-- Data shown --
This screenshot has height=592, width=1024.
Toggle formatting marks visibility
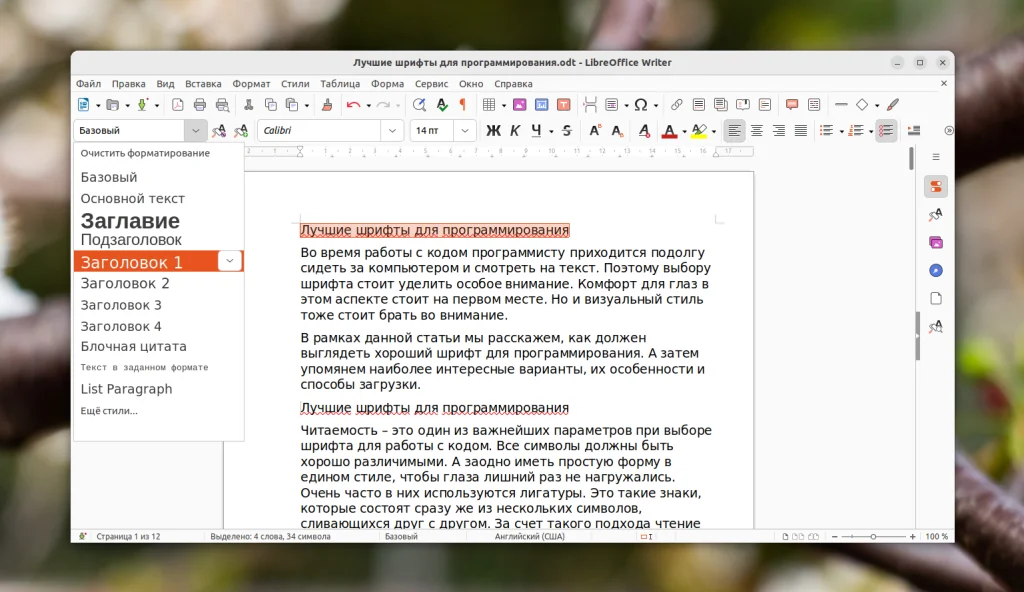point(463,105)
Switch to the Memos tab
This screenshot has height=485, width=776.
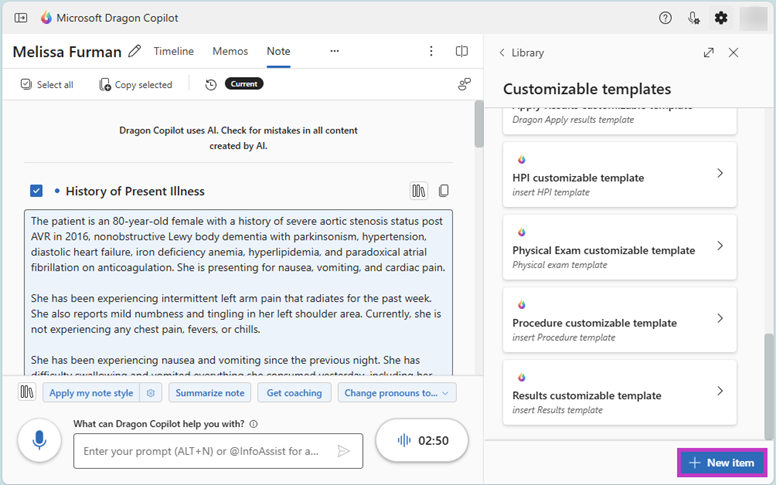click(230, 51)
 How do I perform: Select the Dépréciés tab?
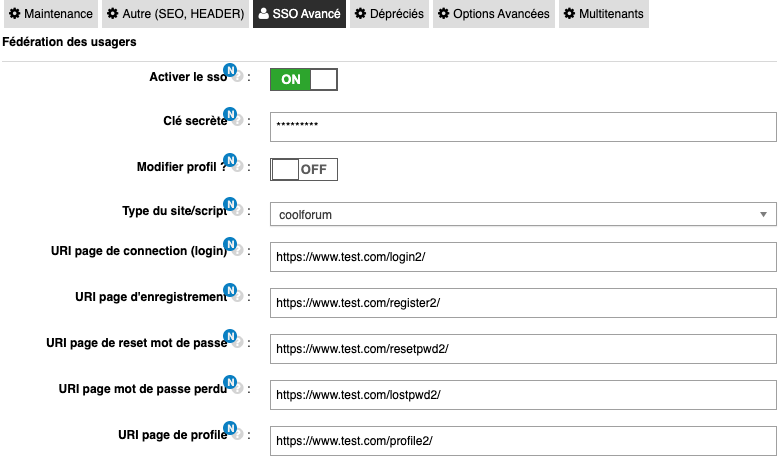tap(389, 14)
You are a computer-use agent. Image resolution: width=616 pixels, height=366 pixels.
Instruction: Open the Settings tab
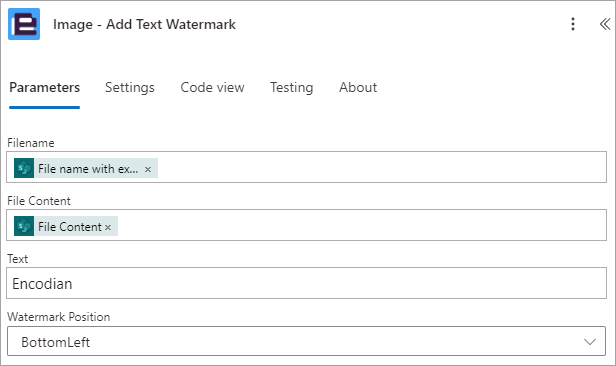click(x=130, y=87)
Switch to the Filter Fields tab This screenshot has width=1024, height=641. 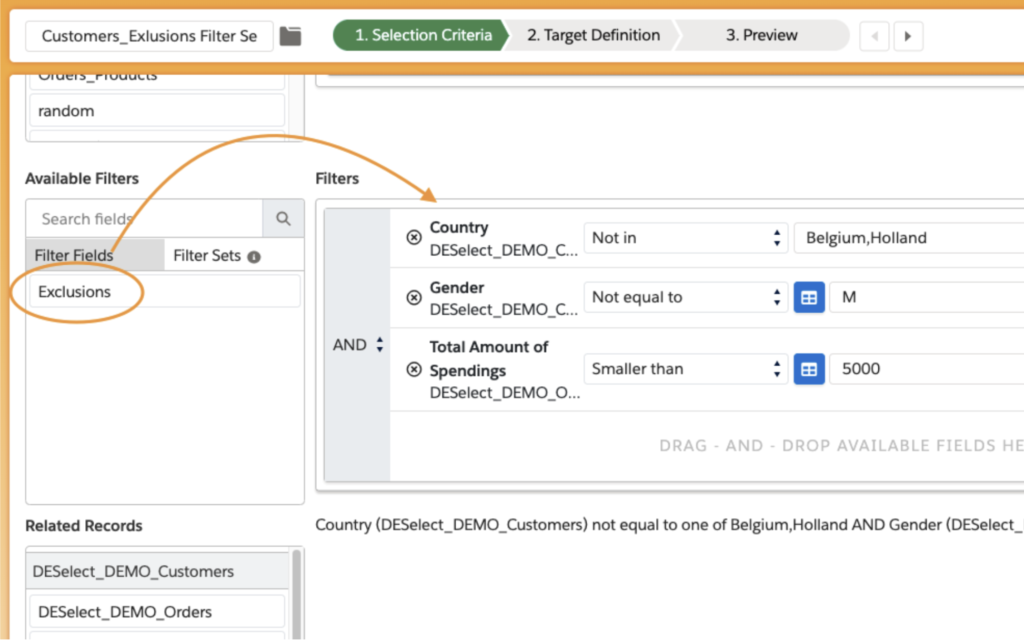75,256
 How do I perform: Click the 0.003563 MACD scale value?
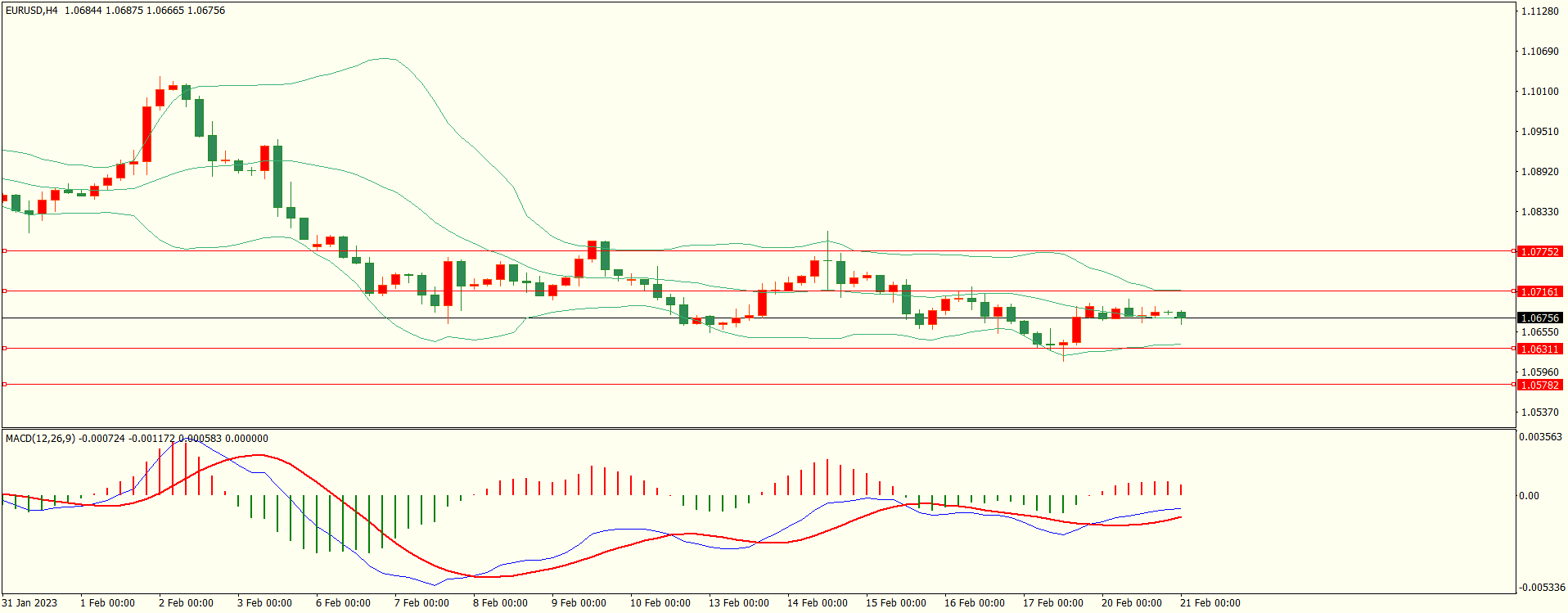pos(1540,437)
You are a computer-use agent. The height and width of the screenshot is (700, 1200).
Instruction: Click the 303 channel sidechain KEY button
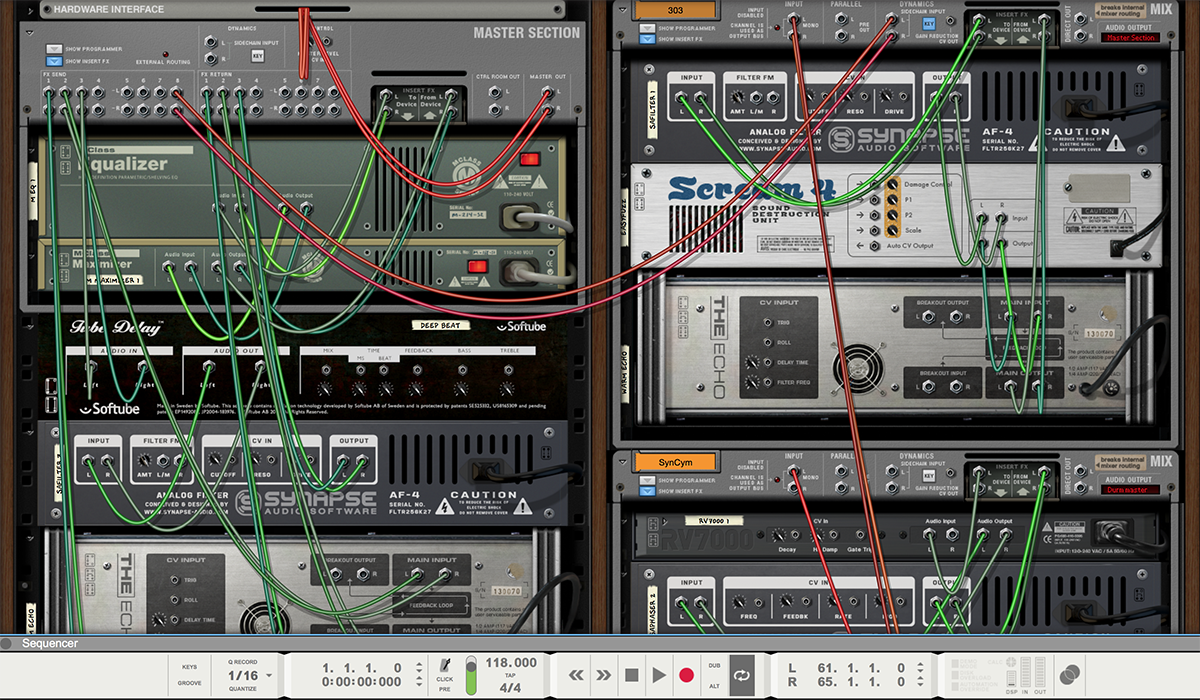coord(929,22)
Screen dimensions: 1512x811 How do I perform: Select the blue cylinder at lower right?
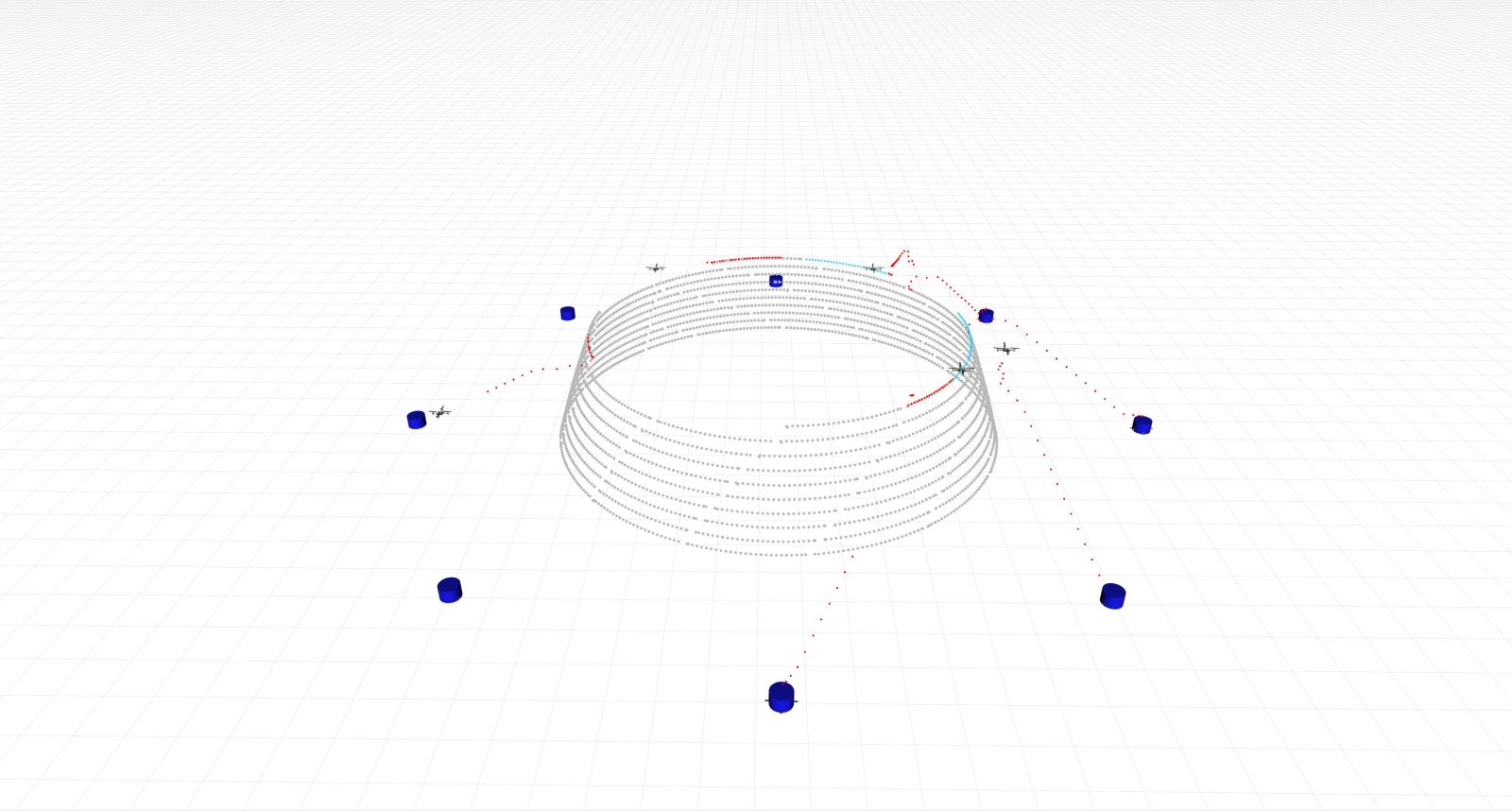pyautogui.click(x=1112, y=595)
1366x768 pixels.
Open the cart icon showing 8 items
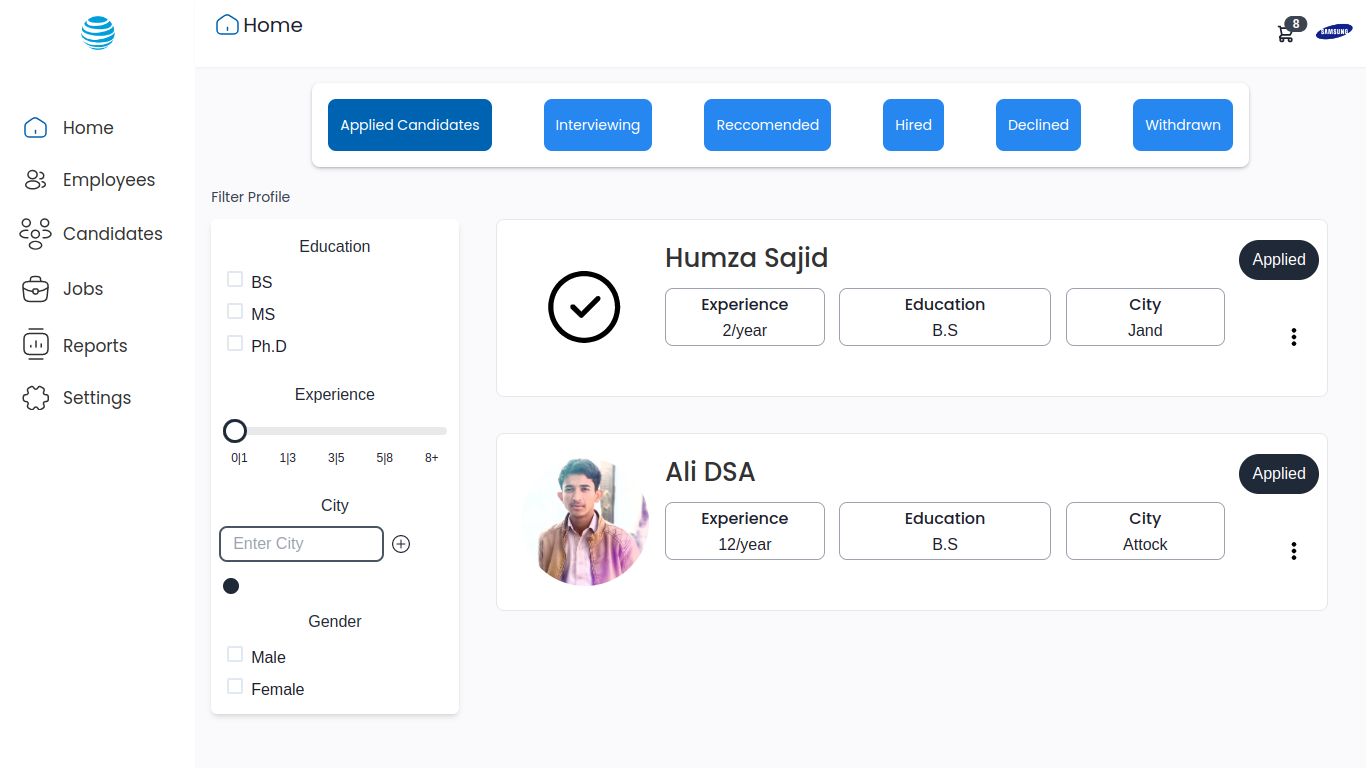pos(1286,33)
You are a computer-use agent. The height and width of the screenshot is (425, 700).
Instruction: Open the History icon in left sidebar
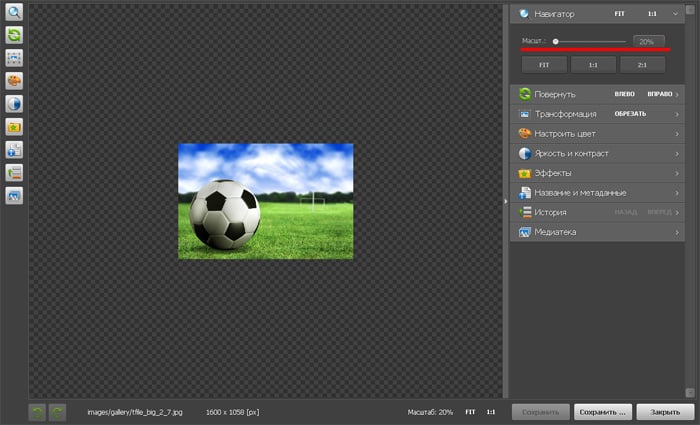coord(15,172)
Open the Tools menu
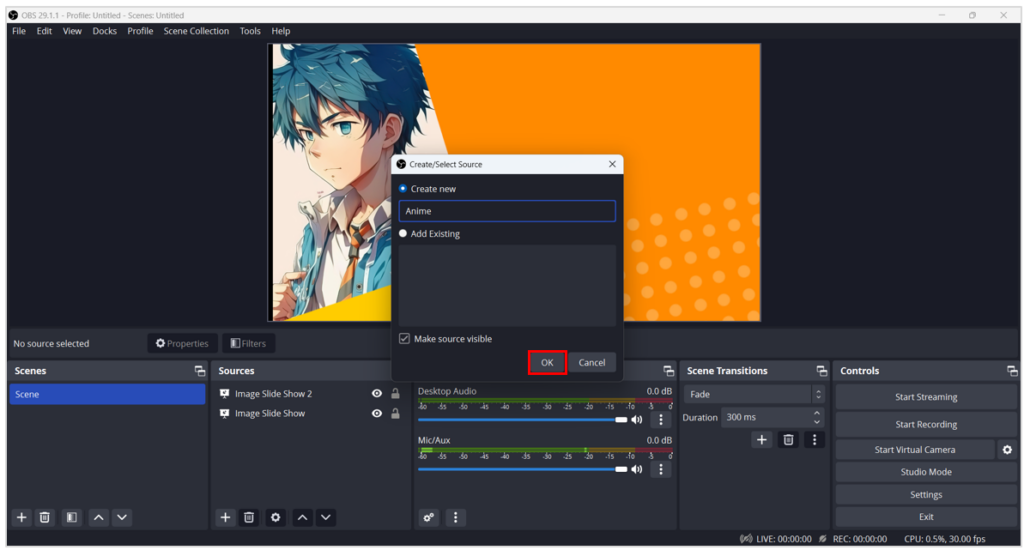Viewport: 1024px width, 550px height. click(x=250, y=31)
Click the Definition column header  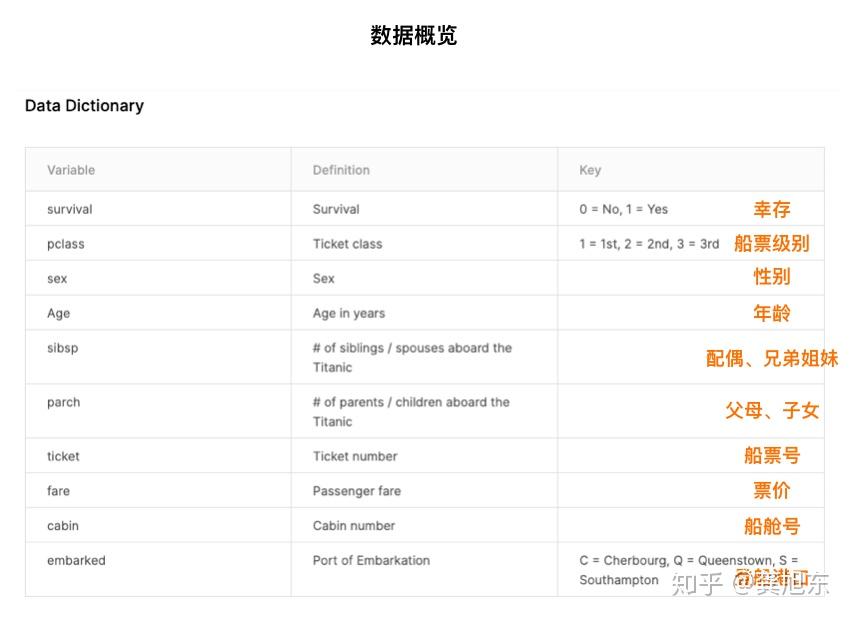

-- What you will do --
In the records above, find the line with "How do I perform: Click" and the line with "1366x768 pixels.", then restate word for word only those two lines and all lines between, omitting pictures.

-- Reply to the exercise --
 How do I perform: Click the 0.003563 MACD scale value?
pos(1540,437)
You are a computer-use agent. The height and width of the screenshot is (700, 1200).
Instruction: Click the 303 channel sidechain KEY button
coord(929,22)
Screen dimensions: 1512x811 How do I perform: Select the blue cylinder at lower right?
pyautogui.click(x=1112, y=595)
1366x768 pixels.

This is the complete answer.